Les astronautes, eux, en ont presque terminé avec leur formation, qui a pris place en Russie à la Cité des Etoiles. Ils sont quatre, et suivent un cursus complet sur 11 mois. Une spécialité russe qui ne doit pas trop surprendre : à cause du calendrier très contraint pour le programme Gaganyaan, l’ISRO s’est tournée vers Roscosmos pour une part significative de ses technologies de vol habité. Il ne faut cependant pas franchir le pas inverse : ce sera bien une capsule indienne, développée en Inde. Après le retour des quatre ex-pilotes de chasse dans leur pays natal, l’identité du premier équipage sera probablement dévoilée à la presse (peut-être an août justement, pour la fête d’indépendance).
L’étrange GSLV Mark 2. Un peu hybride, trouvera-t-elle encore sa place à l’avenir ? Crédits ISRO
2021, un verrou à faire sauter ?
L’ISRO a du pain sur la planche cette année.

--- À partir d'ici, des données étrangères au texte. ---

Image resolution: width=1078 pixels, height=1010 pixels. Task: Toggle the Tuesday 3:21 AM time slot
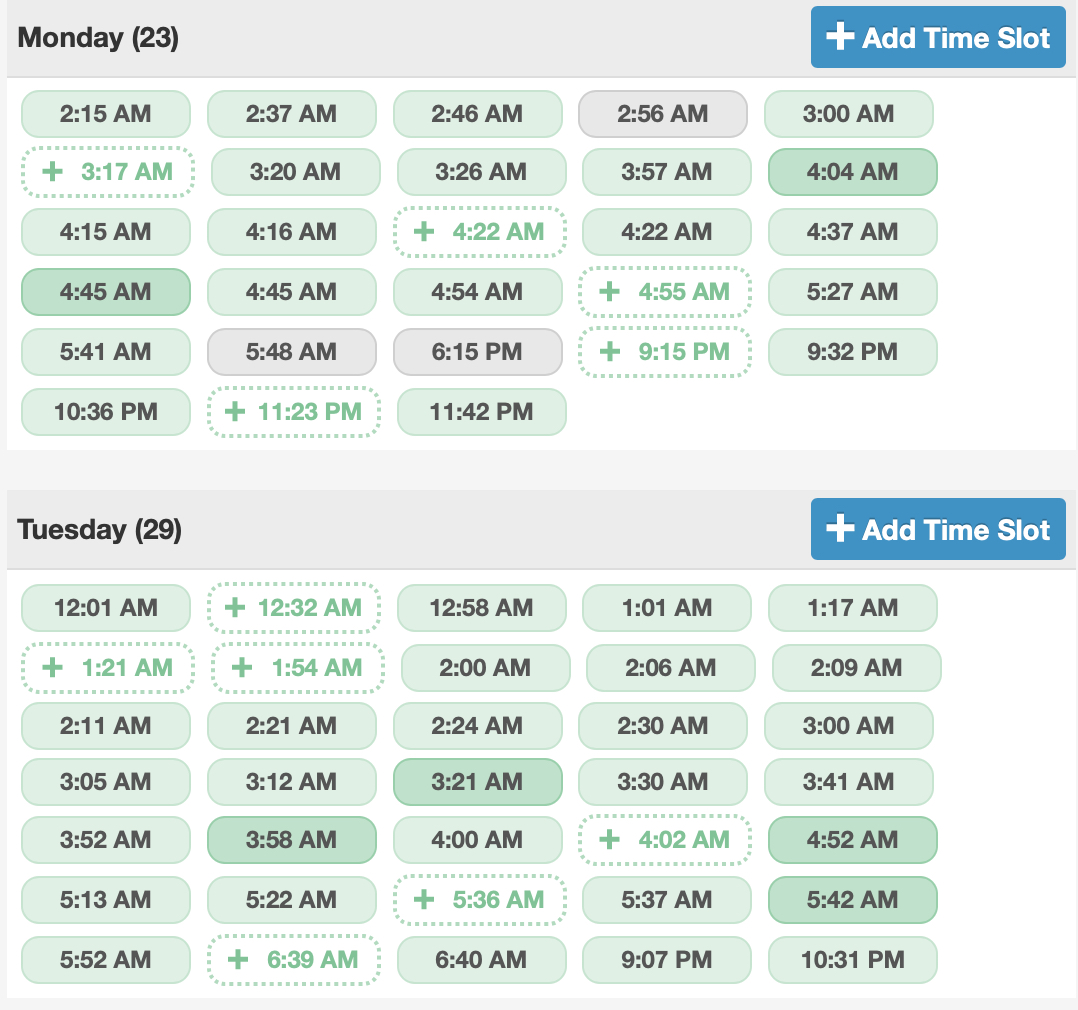477,782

Des décollages de PSLV, le premier tir de SSLV, le retour de GISAT-1 sur le pas de tir un an après le fiasco de la campagne de lancement (stratégiquement, l’agence l’appelle maintenant par son autre nom, EOS-03), puis leur plus puissante fusée, GSLV Mark III. Et en plus des lanceurs, de la transition vers le privé et du programme habité, il faut gérer l’exploration planétaire. Mangalayaan, autour de Mars, n’envoie pas grand-chose aux équipes, mais Chandrayaan-2, oui.

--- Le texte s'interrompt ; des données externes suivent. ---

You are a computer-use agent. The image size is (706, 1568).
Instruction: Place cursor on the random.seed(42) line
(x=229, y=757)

Les équipes de l’ISRO préparent également deux missions planétaires de grande envergure. La première est Chandrayaan-3, avec l’objectif « simple » de corriger le tir par rapport à la catastrophique descente de l’atterrisseur Vikram sur la Lune en 2019. La seconde est Shukrayaan, la première tentative indienne d’une mission vers Venus, qui ne partira pas avant 2022 ou 2023. Si l’on en croit la lettre de vœux de l’administrateur K. Sivan pour le premier janvier, l’ISRO va continuer sa transition dans les années à venir, pour une décennie qui s’annonce complexe et excitante. Mettre en place de nouveaux outils satellitaires, disposer d’une gamme performante et élargie de lanceurs (un nouveau projet pour une version lourde est en discussion), l’introduction de technologies de réutilisation, des missions astronautiques et astronomiques… L’Inde ne veut pas se restreindre. Reste à savoir si elle s’en donnera les moyens techniques et humains.